Failure to Administer Methadone per Physician Order and Incomplete Error Reporting
Penalty
Summary
The facility failed to follow physician's orders and standards of practice regarding the administration of methadone to a resident with multiple diagnoses, including chronic pain, heart disease, and mental health conditions. After a recent fall, the resident's methadone dosage was reduced by physician order, but two nurses continued to administer the previous, higher dosage on multiple occasions. Documentation showed that the incorrect dosage was given on at least five separate dates, and there was uncertainty about whether a double dose was administered on one of those days. The medication administration records and narcotic logs confirmed these errors.
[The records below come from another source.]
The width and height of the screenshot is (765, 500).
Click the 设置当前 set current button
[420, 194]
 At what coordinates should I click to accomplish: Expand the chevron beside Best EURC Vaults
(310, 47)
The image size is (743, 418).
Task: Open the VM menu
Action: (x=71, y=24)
The Director of Nursing (DON) was only aware of some of the medication errors and did not initiate an incident investigation until several days after the errors were reported, coinciding with the surveyor's presence at the facility. The DON was unaware of the full extent of the errors until the surveyor's review of the narcotic log. Additionally, not all staff involved in the errors received in-service education or counseling regarding medication administration errors, and one nurse denied making any mistakes despite documentation to the contrary. Further review revealed that medication errors were not documented in the resident's progress notes, and there was no evidence that the physician was notified of the errors. The facility's medication error policy provided to the surveyor was incomplete and did not emphasize the importance of physician notification. The medication administration policy required medications to be given as prescribed and errors to be documented and reviewed, but these procedures were not followed in this case.